Document text:
Nivkh
Nivkh
(in prerevolutionary literature, Giliak), a people living in the region of the lower Amur basin (Khabarovsk Krai, RSFSR) and on Sakhalin Island. Population, 4,400 (1970 census). They speak Nivkh.
The Nivkh are probably direct descendants of the earliest Neolithic population of the Amur basin and the shore of the Sea of Okhotsk. Until the October Revolution of 1917, the economy of the Nivkh was based on fishing and seal hunting. The only domesticated animal was the dog. The Nivkh have retained a considerable number of vestiges of primitive clan and tribal relations. Most of the Nivkh were officially counted as Eastern Orthodox, but in fact ancient religious conceptions and shamanism predominated among them. In the Soviet era the Nivkh were brought together on collective farms, where new economic pursuits—agriculture and livestock raising—are developing alongside the traditional sectors. There is a national intelligentsia.
REFERENCES
Narody Sibiri. Moscow-Leningrad, 1956. (Bibliography.)Taksami, Ch. M. Vozrozhdenie nivkhskoi narodnosti. Iuzhno-Sakhalinsk, 1959.
Nivkh
(Giliak), the language of the Nivkh people. Spoken in the region of the lower Amur River and on Sakhalin Island. The number of speakers is 4,000 (1970 census).
Nivkh is usually classified as a Paleosiberian language. Its genetic ties have not been conclusively established. There are two dialects, Sakhalin and Amur. Nivkh is an agglutinative language of the prefixal-suffixal type, with features of consonantal inflexion. It has a complex system of regular vowel alternations. Nouns and pronouns have eight cases. Words indicating the qualitative features of objects are part of the verb system. There are 30 categories of cardinal numbers. The verbs have categories of voice, mood, and modes of action. Transitive verbs with a pronomial object indicator incorporate the direct object. The language also has adverbs, conjunctions, interjections, words of spatial orientation, and metaphorical words.
REFERENCES
Kreinovich, E. A. Fonetika nivkhskogo (giliatskogo) iazyka. Moscow-Leningrad, 1937.Panfilov, V. Z. Grammatika nivkhskogo iazyka, parts 1–2. Moscow-Leningrad, 1962–65.

Work order:
According to the article on the Nivkh, how many cases do nouns and pronouns have in the Nivkh language?

Raw data:
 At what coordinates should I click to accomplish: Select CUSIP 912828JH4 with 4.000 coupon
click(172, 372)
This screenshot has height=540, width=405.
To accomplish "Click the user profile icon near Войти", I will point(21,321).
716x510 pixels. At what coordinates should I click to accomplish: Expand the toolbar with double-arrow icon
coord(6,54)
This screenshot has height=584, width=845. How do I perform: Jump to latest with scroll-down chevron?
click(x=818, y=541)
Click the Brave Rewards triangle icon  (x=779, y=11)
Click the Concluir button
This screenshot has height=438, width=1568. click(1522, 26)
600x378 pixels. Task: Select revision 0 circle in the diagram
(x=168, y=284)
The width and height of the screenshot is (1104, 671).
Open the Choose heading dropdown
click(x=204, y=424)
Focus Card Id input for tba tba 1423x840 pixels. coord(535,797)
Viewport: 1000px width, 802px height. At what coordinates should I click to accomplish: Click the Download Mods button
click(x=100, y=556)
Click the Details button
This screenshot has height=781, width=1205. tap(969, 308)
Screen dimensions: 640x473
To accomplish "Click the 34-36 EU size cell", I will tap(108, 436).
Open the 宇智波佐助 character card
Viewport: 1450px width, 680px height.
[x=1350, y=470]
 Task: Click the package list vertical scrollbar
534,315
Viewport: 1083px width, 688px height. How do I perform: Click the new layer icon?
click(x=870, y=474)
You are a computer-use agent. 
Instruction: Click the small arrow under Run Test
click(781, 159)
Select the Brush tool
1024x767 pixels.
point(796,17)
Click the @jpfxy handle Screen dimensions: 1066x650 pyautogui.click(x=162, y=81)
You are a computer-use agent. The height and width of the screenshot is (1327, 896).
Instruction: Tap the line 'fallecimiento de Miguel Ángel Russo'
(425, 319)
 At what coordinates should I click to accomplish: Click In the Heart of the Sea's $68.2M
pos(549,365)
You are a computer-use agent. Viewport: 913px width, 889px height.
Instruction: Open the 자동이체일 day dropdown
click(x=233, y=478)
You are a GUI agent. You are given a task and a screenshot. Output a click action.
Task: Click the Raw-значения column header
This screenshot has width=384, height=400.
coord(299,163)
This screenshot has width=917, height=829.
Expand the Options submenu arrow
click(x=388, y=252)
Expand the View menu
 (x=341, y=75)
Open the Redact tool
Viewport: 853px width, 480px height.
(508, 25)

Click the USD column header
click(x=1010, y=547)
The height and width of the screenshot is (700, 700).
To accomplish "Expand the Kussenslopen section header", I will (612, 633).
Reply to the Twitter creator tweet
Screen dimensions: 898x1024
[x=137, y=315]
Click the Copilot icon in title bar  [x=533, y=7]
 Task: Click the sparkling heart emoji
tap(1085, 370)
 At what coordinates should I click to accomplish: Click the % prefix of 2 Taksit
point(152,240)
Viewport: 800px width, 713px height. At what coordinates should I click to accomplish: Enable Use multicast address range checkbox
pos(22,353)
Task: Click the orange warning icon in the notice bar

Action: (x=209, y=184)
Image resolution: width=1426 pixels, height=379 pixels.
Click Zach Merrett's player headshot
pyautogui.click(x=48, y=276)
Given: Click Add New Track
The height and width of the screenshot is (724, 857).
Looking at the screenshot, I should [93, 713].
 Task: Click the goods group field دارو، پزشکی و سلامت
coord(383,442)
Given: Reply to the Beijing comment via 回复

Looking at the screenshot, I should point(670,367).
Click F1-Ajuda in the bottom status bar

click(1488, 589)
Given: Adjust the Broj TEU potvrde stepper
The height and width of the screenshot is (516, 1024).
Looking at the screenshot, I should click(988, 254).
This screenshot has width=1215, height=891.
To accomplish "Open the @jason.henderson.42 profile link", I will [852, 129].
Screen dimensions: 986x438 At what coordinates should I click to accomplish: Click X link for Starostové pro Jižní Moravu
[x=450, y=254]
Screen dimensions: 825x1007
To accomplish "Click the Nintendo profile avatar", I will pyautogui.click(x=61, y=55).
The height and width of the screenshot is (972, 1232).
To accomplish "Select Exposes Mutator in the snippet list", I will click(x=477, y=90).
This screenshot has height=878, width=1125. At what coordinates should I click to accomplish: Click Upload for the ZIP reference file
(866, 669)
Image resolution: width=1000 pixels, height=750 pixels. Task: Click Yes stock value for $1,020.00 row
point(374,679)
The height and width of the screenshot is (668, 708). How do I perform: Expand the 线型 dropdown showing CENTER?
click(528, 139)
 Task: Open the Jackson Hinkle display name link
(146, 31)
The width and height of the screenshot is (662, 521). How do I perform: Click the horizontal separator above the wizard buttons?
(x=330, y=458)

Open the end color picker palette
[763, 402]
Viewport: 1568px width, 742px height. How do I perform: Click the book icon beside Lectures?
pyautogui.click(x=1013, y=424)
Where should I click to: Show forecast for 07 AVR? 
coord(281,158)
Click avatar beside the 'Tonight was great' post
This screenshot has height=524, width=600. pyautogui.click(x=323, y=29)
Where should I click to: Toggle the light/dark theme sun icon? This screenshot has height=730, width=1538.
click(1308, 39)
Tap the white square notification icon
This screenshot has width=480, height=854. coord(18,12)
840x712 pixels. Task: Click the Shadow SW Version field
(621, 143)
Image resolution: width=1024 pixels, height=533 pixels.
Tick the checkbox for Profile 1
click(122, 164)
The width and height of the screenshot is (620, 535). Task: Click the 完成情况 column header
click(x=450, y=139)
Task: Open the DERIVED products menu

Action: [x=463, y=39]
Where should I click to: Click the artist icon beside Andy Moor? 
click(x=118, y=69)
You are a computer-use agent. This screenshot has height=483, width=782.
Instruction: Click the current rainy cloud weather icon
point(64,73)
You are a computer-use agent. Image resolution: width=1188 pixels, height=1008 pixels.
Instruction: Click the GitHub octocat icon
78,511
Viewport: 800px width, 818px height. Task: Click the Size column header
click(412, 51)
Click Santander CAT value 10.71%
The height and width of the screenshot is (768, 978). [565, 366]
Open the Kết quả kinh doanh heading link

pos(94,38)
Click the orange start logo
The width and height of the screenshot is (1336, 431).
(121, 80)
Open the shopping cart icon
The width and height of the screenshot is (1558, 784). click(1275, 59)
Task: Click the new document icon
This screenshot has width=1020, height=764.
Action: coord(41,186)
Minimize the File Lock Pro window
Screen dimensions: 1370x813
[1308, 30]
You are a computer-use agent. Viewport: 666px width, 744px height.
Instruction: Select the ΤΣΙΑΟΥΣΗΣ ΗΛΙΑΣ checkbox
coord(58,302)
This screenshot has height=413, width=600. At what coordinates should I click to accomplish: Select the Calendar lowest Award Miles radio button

Answer for the task:
Eight cases.